**WORK REQUEST:** Precise copying is required. Return the data below in full.

[[ RECORDS SUPPLIED open ]]

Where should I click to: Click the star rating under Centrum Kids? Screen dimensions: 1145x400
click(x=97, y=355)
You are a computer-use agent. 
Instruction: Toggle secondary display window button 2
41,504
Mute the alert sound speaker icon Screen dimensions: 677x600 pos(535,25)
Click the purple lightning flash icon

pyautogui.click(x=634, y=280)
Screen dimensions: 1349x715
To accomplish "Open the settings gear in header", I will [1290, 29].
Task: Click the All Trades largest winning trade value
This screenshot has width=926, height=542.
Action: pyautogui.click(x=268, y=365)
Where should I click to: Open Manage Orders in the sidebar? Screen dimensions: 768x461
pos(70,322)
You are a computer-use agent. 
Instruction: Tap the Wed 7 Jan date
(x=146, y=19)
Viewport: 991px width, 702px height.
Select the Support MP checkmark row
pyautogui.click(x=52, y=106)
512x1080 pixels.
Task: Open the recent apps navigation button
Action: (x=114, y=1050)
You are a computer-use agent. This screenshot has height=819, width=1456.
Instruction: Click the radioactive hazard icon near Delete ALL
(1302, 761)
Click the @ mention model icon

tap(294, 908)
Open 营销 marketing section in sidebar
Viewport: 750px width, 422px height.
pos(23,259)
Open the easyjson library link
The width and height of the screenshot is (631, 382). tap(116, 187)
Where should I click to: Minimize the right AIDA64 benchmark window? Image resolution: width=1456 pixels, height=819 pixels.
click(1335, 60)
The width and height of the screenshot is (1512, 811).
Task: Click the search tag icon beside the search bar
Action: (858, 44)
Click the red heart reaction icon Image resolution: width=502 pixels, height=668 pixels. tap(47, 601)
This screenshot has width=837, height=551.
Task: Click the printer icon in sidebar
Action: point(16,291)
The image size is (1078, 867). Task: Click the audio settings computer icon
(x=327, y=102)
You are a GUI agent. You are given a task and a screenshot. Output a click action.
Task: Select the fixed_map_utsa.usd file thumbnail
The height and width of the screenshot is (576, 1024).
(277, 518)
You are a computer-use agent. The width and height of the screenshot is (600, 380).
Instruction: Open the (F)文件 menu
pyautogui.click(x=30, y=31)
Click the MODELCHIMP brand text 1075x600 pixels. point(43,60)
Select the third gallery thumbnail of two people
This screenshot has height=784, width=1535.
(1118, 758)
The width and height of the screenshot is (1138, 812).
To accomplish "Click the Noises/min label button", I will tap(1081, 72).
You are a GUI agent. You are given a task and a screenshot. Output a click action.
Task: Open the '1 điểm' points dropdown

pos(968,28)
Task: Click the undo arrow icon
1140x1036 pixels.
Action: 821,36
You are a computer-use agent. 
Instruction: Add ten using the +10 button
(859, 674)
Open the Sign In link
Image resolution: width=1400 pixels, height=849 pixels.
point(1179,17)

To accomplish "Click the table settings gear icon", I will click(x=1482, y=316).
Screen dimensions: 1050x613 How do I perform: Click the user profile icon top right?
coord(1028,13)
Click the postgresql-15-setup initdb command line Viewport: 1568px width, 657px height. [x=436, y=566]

[[ RECORDS SUPPLIED closed ]]

**ANSWER FOR THE TASK:**
Where should I click to: Click the star rating under Centrum Kids? Screen dimensions: 1145x400
click(x=97, y=355)
You are a computer-use agent. 
Instruction: Toggle secondary display window button 2
41,504
Mute the alert sound speaker icon Screen dimensions: 677x600 pos(535,25)
Click the purple lightning flash icon

pyautogui.click(x=634, y=280)
Screen dimensions: 1349x715
To accomplish "Open the settings gear in header", I will [1290, 29].
Task: Click the All Trades largest winning trade value
This screenshot has width=926, height=542.
Action: pyautogui.click(x=268, y=365)
Where should I click to: Open Manage Orders in the sidebar? Screen dimensions: 768x461
pos(70,322)
You are a computer-use agent. 
Instruction: Tap the Wed 7 Jan date
(x=146, y=19)
Viewport: 991px width, 702px height.
Select the Support MP checkmark row
pyautogui.click(x=52, y=106)
512x1080 pixels.
Task: Open the recent apps navigation button
Action: (x=114, y=1050)
You are a computer-use agent. This screenshot has height=819, width=1456.
Instruction: Click the radioactive hazard icon near Delete ALL
(1302, 761)
Click the @ mention model icon

tap(294, 908)
Open 营销 marketing section in sidebar
Viewport: 750px width, 422px height.
pos(23,259)
Open the easyjson library link
The width and height of the screenshot is (631, 382). tap(116, 187)
Where should I click to: Minimize the right AIDA64 benchmark window? Image resolution: width=1456 pixels, height=819 pixels.
click(1335, 60)
The width and height of the screenshot is (1512, 811).
Task: Click the search tag icon beside the search bar
Action: (858, 44)
Click the red heart reaction icon Image resolution: width=502 pixels, height=668 pixels. tap(47, 601)
This screenshot has width=837, height=551.
Task: Click the printer icon in sidebar
Action: point(16,291)
The image size is (1078, 867). Task: Click the audio settings computer icon
(x=327, y=102)
You are a GUI agent. You are given a task and a screenshot. Output a click action.
Task: Select the fixed_map_utsa.usd file thumbnail
The height and width of the screenshot is (576, 1024).
(277, 518)
You are a computer-use agent. The width and height of the screenshot is (600, 380).
Instruction: Open the (F)文件 menu
pyautogui.click(x=30, y=31)
Click the MODELCHIMP brand text 1075x600 pixels. point(43,60)
Select the third gallery thumbnail of two people
This screenshot has height=784, width=1535.
(1118, 758)
The width and height of the screenshot is (1138, 812).
To accomplish "Click the Noises/min label button", I will tap(1081, 72).
You are a GUI agent. You are given a task and a screenshot. Output a click action.
Task: Open the '1 điểm' points dropdown

pos(968,28)
Task: Click the undo arrow icon
1140x1036 pixels.
Action: 821,36
You are a computer-use agent. 
Instruction: Add ten using the +10 button
(859, 674)
Open the Sign In link
Image resolution: width=1400 pixels, height=849 pixels.
point(1179,17)

To accomplish "Click the table settings gear icon", I will click(x=1482, y=316).
Screen dimensions: 1050x613 How do I perform: Click the user profile icon top right?
coord(1028,13)
Click the postgresql-15-setup initdb command line Viewport: 1568px width, 657px height. [x=436, y=566]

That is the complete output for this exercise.